**EXERCISE DESCRIPTION**. Return only the lines running from the top of the entries to the line with "Collapse the Part", inclusive, exactly as written.

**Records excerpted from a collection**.

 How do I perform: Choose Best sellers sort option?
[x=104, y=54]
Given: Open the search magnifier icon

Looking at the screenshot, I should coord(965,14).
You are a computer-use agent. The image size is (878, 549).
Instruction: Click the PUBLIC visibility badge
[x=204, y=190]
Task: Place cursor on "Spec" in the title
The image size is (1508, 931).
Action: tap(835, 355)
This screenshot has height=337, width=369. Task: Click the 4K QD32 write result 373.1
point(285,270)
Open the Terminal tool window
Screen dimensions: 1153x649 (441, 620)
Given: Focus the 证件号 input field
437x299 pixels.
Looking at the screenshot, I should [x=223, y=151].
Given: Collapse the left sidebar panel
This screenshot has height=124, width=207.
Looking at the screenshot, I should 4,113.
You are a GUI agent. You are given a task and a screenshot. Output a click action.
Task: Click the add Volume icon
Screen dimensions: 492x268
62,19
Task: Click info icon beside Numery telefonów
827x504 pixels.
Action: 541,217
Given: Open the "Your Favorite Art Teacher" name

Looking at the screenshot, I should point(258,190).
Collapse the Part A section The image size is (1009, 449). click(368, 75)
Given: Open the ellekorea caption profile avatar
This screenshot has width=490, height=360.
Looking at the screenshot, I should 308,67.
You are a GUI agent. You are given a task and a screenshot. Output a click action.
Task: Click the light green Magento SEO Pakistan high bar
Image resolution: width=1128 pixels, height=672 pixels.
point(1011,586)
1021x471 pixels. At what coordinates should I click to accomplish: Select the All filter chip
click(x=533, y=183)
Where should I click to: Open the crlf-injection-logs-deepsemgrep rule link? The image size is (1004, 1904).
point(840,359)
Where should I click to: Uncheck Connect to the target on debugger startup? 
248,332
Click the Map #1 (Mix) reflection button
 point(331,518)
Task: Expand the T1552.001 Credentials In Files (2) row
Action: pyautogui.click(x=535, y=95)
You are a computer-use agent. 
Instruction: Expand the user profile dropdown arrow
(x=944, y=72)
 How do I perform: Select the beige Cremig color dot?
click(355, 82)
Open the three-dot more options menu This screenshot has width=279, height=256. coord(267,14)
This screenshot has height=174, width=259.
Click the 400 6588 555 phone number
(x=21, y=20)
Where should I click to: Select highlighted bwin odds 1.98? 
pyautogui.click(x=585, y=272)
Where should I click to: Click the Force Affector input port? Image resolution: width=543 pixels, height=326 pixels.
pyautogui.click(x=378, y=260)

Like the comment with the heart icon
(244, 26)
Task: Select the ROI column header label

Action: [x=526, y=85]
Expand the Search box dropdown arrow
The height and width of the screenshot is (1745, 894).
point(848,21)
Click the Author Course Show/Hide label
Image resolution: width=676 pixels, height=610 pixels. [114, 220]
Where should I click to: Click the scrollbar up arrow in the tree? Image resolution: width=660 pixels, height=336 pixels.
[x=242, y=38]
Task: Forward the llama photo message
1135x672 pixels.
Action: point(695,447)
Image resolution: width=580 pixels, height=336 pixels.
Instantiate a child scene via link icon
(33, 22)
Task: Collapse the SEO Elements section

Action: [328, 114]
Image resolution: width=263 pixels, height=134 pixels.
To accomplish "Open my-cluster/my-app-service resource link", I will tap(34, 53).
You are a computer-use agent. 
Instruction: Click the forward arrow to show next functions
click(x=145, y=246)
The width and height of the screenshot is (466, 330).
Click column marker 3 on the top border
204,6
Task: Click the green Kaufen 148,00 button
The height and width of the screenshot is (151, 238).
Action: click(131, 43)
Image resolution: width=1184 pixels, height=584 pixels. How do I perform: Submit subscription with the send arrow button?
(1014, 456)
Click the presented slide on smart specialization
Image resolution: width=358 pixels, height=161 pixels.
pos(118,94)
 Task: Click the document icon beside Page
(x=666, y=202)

**ANSWER TO THIS TASK**.
 How do I perform: Choose Best sellers sort option?
[x=104, y=54]
Given: Open the search magnifier icon

Looking at the screenshot, I should coord(965,14).
You are a computer-use agent. The image size is (878, 549).
Instruction: Click the PUBLIC visibility badge
[x=204, y=190]
Task: Place cursor on "Spec" in the title
The image size is (1508, 931).
Action: tap(835, 355)
This screenshot has height=337, width=369. Task: Click the 4K QD32 write result 373.1
point(285,270)
Open the Terminal tool window
Screen dimensions: 1153x649 (441, 620)
Given: Focus the 证件号 input field
437x299 pixels.
Looking at the screenshot, I should [x=223, y=151].
Given: Collapse the left sidebar panel
This screenshot has height=124, width=207.
Looking at the screenshot, I should 4,113.
You are a GUI agent. You are given a task and a screenshot. Output a click action.
Task: Click the add Volume icon
Screen dimensions: 492x268
62,19
Task: Click info icon beside Numery telefonów
827x504 pixels.
Action: 541,217
Given: Open the "Your Favorite Art Teacher" name

Looking at the screenshot, I should point(258,190).
Collapse the Part A section The image size is (1009, 449). click(368, 75)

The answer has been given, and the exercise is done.